We are not idealists, nor are we followers of those 18th-century philosophers of the Enlightenment who thought that reason would illuminate the world. There is a material, social, and economic basis for the success of different currents of ideas. Those ideas which are unfortunately flourishing—racism, protectionism, religious fundamentalism, attacks on social “entitlement,” conspiracy theories—are the sign of a retreat in working-class consciousness. They are the fruit of the worsening of the crisis and of the absence of an influential and truly communist party. Against the rise of these different currents, we must work to reinforce class consciousness, tirelessly defend our ideas, convince workers and young people of the need to overthrow the bourgeoisie. And build a revolutionary communist party capable of attracting and giving perspectives to those among the oppressed who are revolted by this society. Conspiracy theories are just as incompatible with communism as are religion and racism.
But if social upheavals happen in the future, they will also carry along all those who today let themselves be convinced by conspiracy nonsense. Like all the other prejudices, these will truly disappear only once humanity enters another stage in its history. It is only when the masses will no longer feel themselves to be at the mercy of forces that overtake them, since they themselves will be in power, that these prejudices can really come to an end.
How many Russian workers and peasants, in 1917 and the years that followed, were full of anti-Semitic prejudices? How many workers participate in major strikes, despite their racist or religious prejudices or beliefs in conspiracy theories? It is through common fights, especially when they are victorious, that prejudices fall, and that the militants who struggle against them can gain influence.
We must certainly combat these theories today. Every communist militant tries to clear the fog from others’ minds, to teach workers “the science of our misfortune,” as the revolutionary syndicalist Fernand Pelloutier said. This means trying to convince others that the solutions are not in fantasies of conspiracy but in Marxism, in a deep understanding of the workings of the system and the perspective of collective emancipation through social revolution.

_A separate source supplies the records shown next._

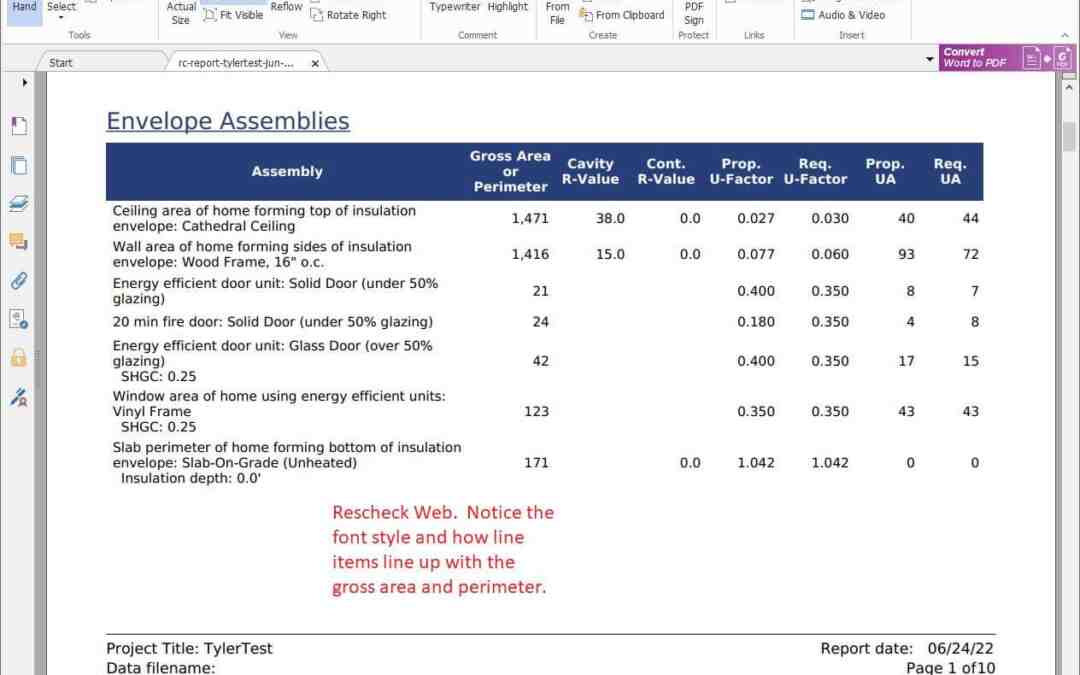Open the Bookmarks panel icon

(19, 126)
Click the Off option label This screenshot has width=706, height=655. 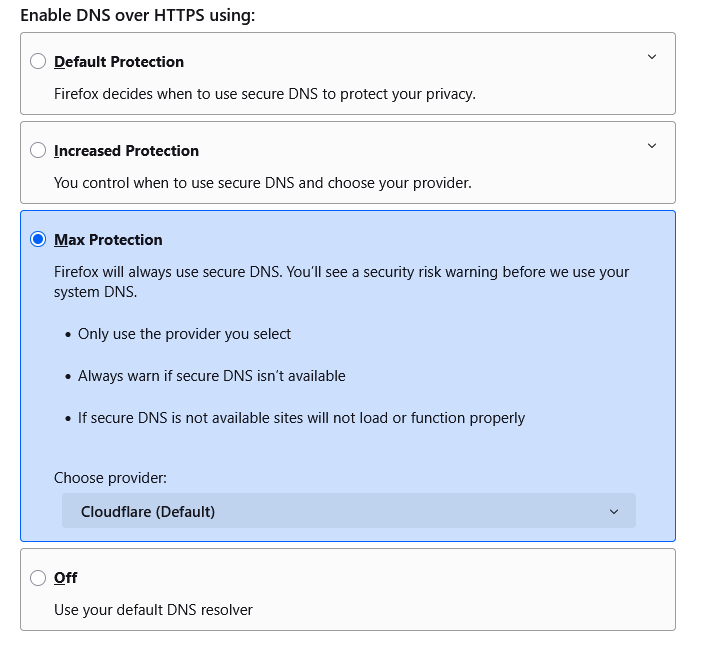point(65,578)
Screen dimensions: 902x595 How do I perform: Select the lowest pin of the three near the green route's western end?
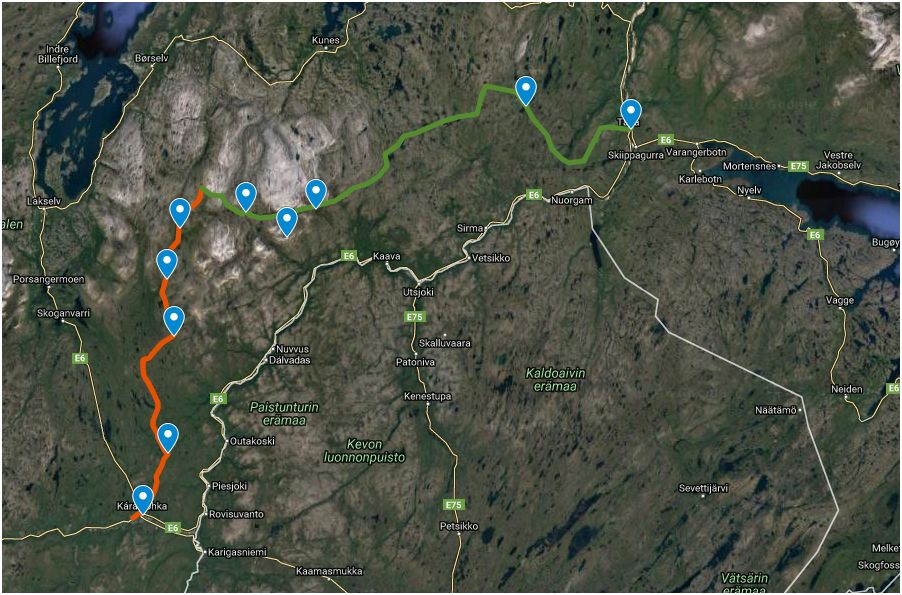286,221
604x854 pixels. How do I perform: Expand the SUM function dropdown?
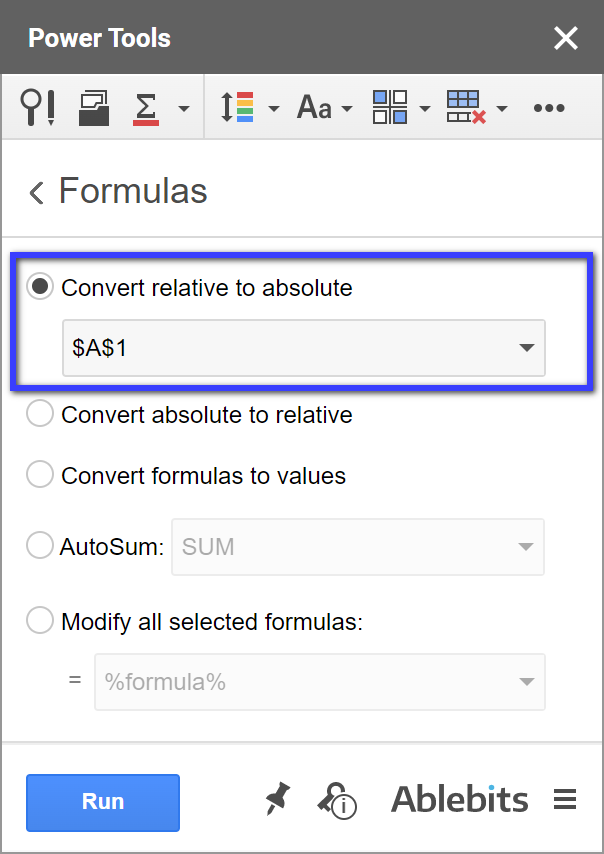525,547
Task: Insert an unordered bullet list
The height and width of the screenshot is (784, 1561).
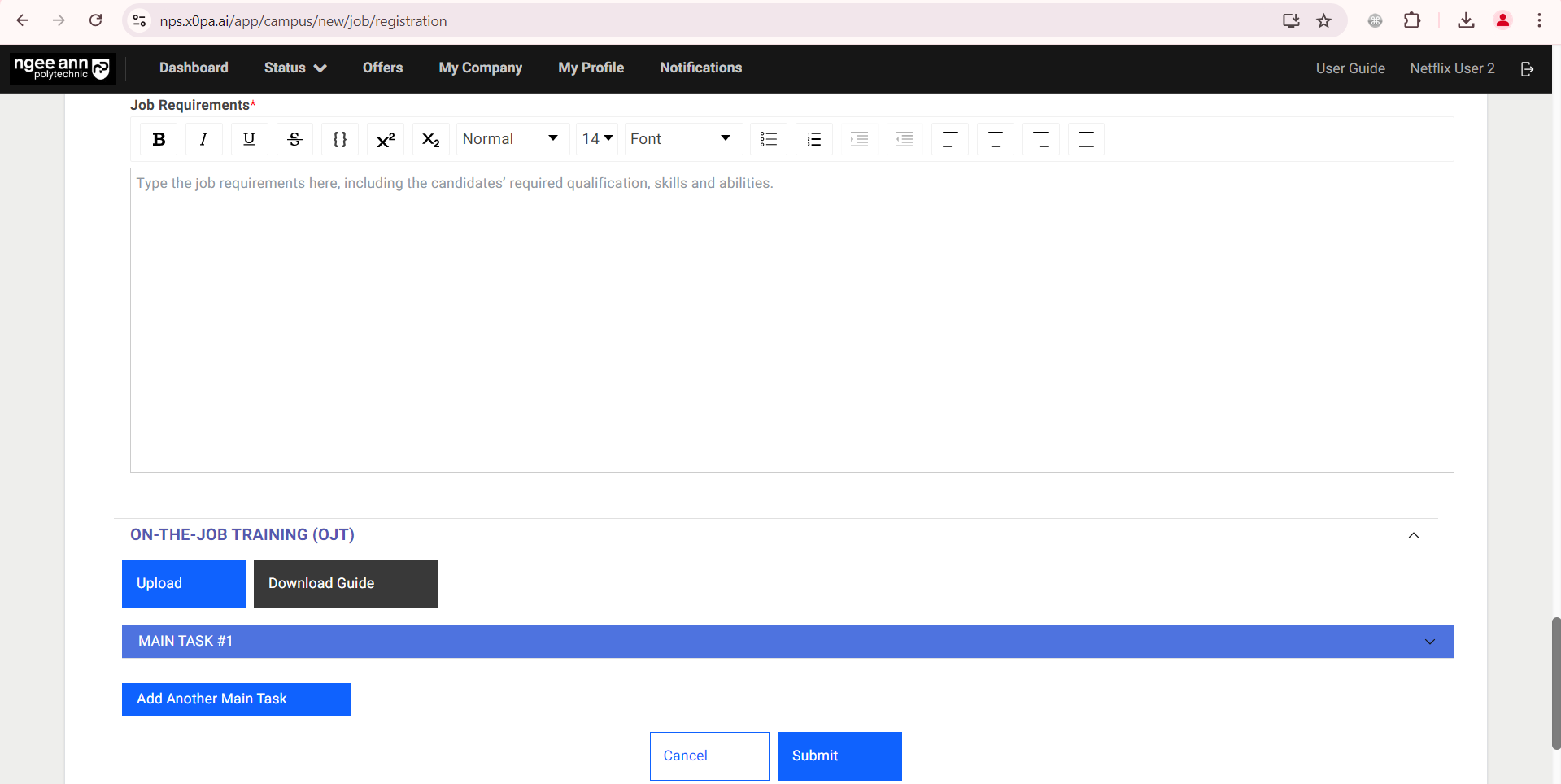Action: pos(769,139)
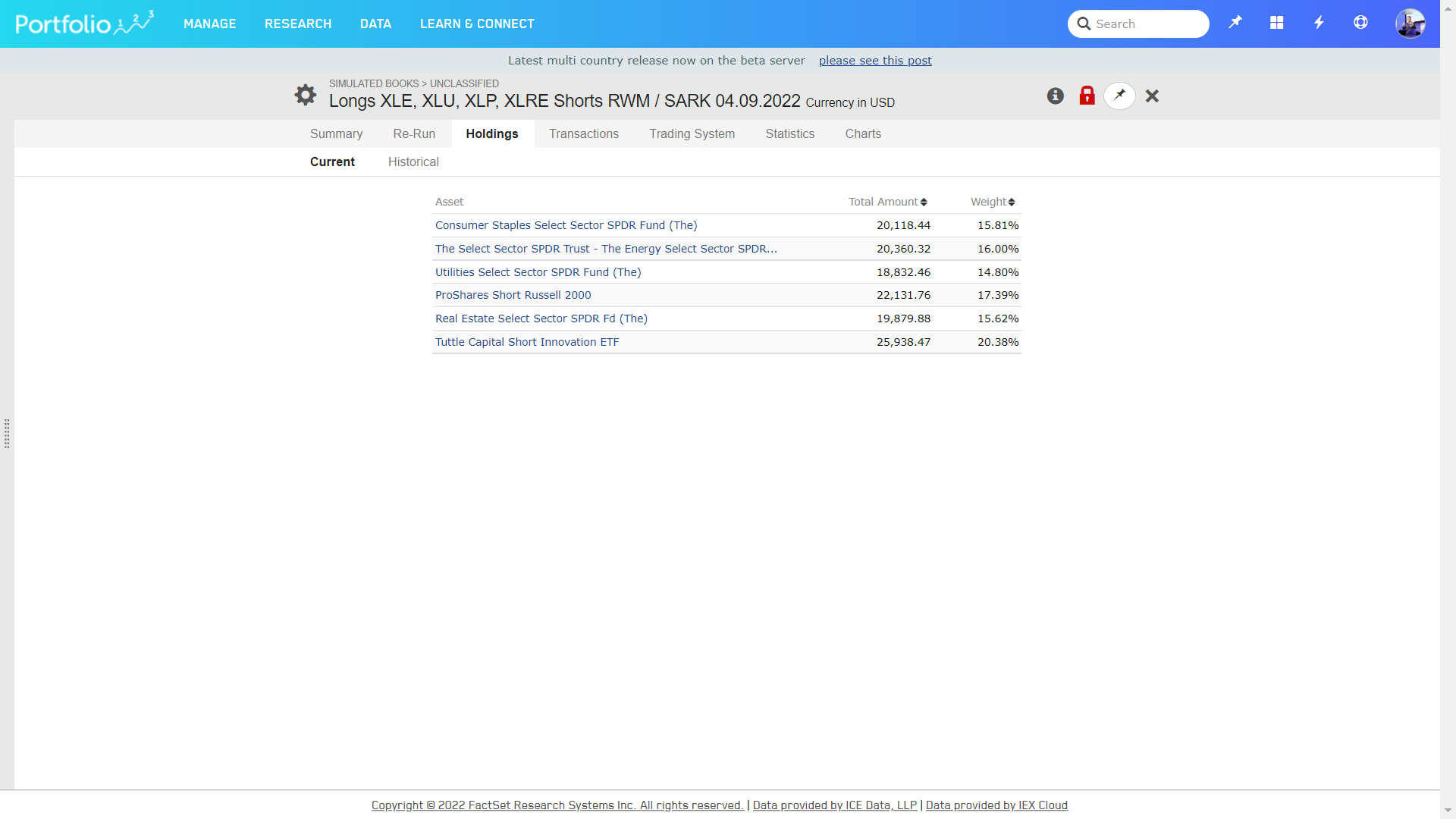Click the pin icon in top navigation bar

[1235, 23]
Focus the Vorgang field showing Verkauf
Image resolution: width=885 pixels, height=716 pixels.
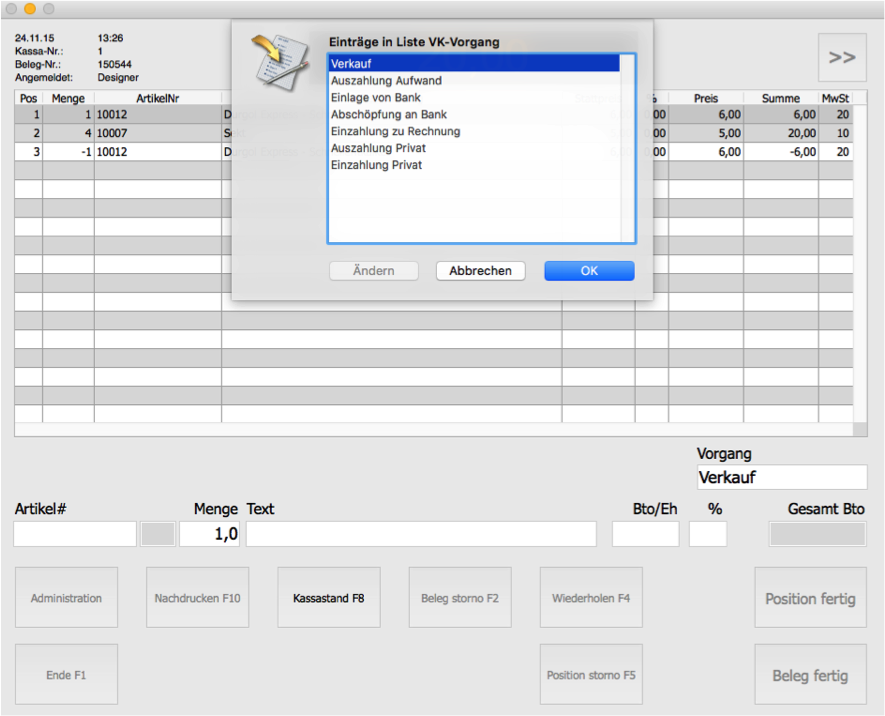[781, 477]
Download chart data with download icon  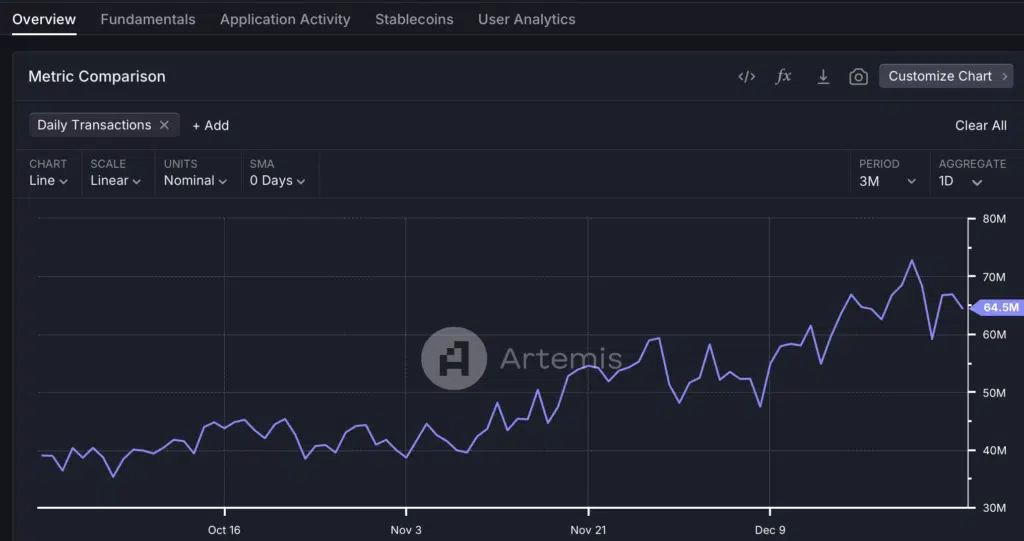pyautogui.click(x=823, y=77)
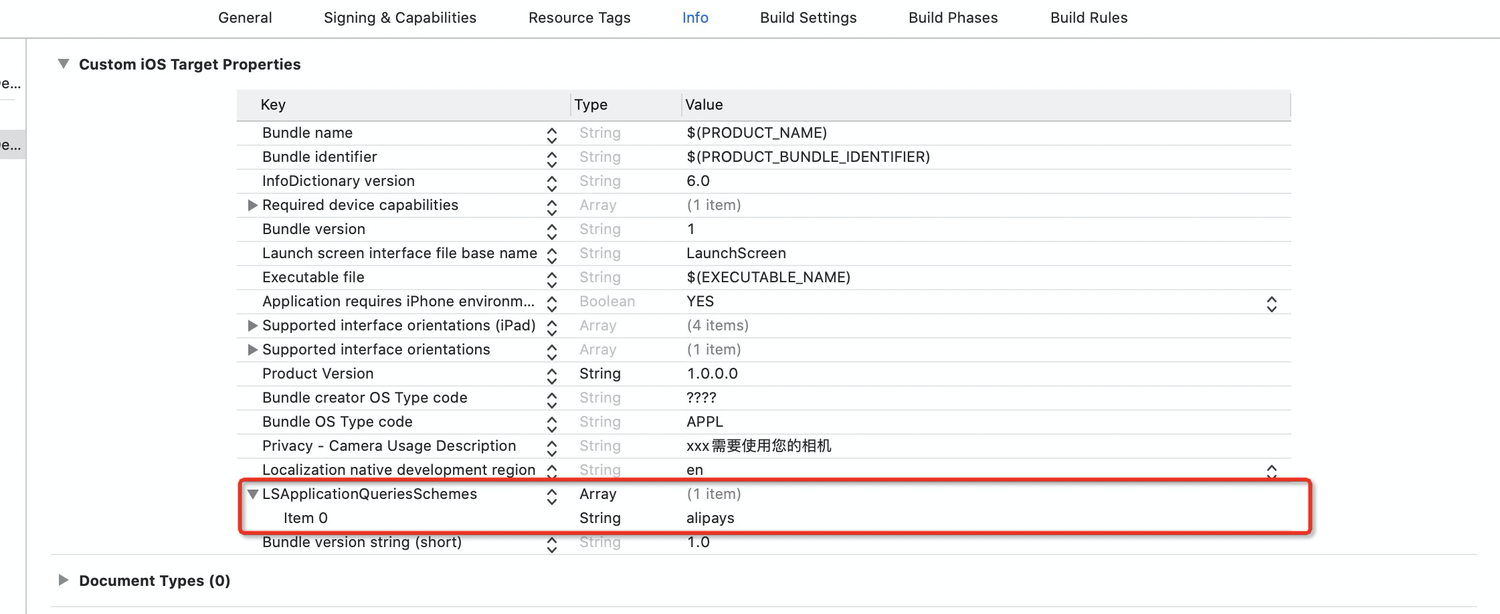1500x614 pixels.
Task: Expand Supported interface orientations (iPad) row
Action: click(252, 325)
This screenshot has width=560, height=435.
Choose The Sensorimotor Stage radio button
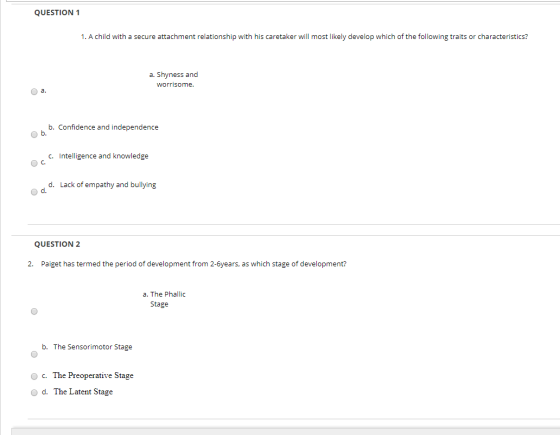tap(34, 354)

Maybe it is possible today to use the profound distrust and hatred which many workers feel toward the state in order to convince them of our ideas and to help them to clearly see the difference between conspiracy theory nonsense and revolutionary ideas.
The rise of these ideas and the influence which they are gaining among the working classes, just like the events that took place in the United States these past weeks, are a warning. In this situation, it is pointless to despair: it is more necessary than ever to work to rebuild a revolutionary communist party.